▶ _YOUR TASK_
Find every line below that contains the word "will" and copy it out.

▶ _ENTRIES PROVIDED_

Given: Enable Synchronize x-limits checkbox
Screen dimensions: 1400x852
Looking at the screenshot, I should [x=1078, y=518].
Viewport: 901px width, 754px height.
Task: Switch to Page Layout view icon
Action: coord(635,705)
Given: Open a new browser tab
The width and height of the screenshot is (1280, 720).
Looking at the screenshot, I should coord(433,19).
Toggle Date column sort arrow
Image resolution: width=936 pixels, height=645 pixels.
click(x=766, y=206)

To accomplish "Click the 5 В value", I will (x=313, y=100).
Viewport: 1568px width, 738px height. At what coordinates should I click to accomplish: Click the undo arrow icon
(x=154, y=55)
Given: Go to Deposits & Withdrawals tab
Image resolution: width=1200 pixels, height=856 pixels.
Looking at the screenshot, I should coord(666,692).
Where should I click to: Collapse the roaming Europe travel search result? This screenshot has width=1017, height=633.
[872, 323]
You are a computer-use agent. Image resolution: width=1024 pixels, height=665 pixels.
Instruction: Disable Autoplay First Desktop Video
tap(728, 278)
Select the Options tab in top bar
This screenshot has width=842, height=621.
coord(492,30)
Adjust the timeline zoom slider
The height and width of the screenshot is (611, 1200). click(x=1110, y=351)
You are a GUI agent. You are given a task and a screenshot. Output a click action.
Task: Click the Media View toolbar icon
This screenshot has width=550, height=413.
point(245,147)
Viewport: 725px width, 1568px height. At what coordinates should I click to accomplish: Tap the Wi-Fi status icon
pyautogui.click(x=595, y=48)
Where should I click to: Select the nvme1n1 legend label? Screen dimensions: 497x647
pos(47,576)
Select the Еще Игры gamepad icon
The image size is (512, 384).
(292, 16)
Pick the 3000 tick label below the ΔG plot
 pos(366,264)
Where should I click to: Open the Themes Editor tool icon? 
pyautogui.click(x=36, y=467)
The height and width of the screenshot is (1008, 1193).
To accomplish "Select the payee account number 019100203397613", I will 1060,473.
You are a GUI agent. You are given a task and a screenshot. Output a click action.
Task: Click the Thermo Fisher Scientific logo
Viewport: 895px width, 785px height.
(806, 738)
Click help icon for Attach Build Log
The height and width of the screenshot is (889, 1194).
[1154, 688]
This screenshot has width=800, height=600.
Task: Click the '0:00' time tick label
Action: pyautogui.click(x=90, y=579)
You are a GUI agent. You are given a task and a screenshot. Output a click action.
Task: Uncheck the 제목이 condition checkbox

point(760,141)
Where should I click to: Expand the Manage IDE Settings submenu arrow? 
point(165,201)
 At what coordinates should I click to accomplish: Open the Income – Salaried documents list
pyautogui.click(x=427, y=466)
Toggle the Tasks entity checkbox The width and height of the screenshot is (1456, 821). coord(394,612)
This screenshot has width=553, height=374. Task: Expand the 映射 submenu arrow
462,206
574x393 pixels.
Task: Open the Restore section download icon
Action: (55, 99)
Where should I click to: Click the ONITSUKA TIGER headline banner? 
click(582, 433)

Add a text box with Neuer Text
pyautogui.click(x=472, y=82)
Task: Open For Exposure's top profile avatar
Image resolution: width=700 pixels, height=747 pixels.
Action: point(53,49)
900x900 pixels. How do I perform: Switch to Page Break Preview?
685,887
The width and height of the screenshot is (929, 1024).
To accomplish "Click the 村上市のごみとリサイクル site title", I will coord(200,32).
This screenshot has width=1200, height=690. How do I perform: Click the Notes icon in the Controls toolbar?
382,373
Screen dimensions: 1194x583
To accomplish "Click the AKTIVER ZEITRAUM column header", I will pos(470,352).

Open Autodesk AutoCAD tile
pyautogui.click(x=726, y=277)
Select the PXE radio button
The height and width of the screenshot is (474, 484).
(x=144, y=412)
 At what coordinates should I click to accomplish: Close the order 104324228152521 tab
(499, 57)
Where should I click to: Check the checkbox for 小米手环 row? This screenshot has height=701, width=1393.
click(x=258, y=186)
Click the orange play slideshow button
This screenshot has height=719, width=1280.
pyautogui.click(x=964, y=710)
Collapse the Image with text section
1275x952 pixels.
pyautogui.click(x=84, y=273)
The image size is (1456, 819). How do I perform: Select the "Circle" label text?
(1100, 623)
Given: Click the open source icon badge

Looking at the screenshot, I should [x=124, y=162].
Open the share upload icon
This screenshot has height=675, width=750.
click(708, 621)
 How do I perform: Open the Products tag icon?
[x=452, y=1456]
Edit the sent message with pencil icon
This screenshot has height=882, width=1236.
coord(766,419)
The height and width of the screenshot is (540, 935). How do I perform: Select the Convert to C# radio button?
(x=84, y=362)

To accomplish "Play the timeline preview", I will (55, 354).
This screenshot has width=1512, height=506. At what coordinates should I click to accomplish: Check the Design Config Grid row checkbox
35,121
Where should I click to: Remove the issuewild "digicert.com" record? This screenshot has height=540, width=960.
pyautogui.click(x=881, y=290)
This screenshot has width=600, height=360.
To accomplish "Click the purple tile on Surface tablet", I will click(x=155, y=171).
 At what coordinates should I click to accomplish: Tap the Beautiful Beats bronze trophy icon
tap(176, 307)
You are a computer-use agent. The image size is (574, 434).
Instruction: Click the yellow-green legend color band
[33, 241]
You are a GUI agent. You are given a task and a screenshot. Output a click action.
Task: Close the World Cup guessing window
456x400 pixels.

▶ _SOLVED PROBLEM_
To accomplish "Click the 5 В value", I will (x=313, y=100).
To accomplish "Select the payee account number 019100203397613", I will 1060,473.
To accomplish "Click the 村上市のごみとリサイクル site title", I will coord(200,32).
To accomplish "Click the AKTIVER ZEITRAUM column header", I will pos(470,352).
To accomplish "Play the timeline preview", I will (55, 354).
To accomplish "Click the purple tile on Surface tablet", I will click(x=155, y=171).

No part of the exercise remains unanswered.